On the surface, Cronkite was unfazed by the disruption. Technicians tackled Segal, wrapped him in cable wire, and ushered him out of camera view. Once back on live TV, Cronkite matter-of-factly described what had happened without an iota of irritation. “Well,” the anchorman said, “a rather interesting development in the studio here—a protest demonstration right in the middle of the CBS News studio.” He told viewers, “The young man identified as a member of something called Gay Raiders, an organization protesting alleged defamation of homosexuals on entertainment programs.”

Segal had a legitimate complaint. Television—both news and entertainment divisions—treated gay people as pariahs, lepers from Sodom and Gomorrah. It stereotyped them as suicidal nut jobs, flaming fairies, and psychopathic villains. Part of the Gay Raiders’ strategy was to bring public attention to the Big Three networks’ discrimination policies. What better way to garner publicity for the cause than waving a banner on the
CBS Evening News
? “So I did it,” Segal recalled. “The police were called, and I was taken to a holding tank.”

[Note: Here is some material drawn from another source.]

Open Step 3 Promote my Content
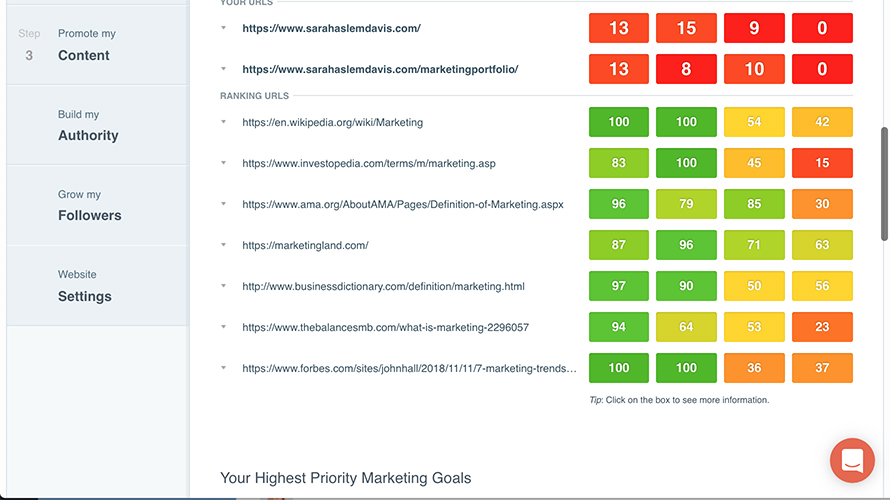Viewport: 890px width, 500px height. pos(85,45)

But both Segal and Langhorne were charged with second-degree criminal trespassing as a result of their disruption of the
CBS Evening News
. It turned out that Segal had previously raided
The Tonight Show
, the
Today
show, and
The Mike Douglas Show
. At Segal’s trial on April 23, 1974, Cronkite, who had accepted a subpoena, took his place on the witness stand. CBS lawyers objected each time Segal’s attorney asked the anchorman a question. When the court recessed to cue up a tape of Segal’s disruption of the
Evening News
, Segal felt a tap on his back—it was Cronkite, holding a fresh pad of yellow lined paper, ready to take notes with a sharp pencil.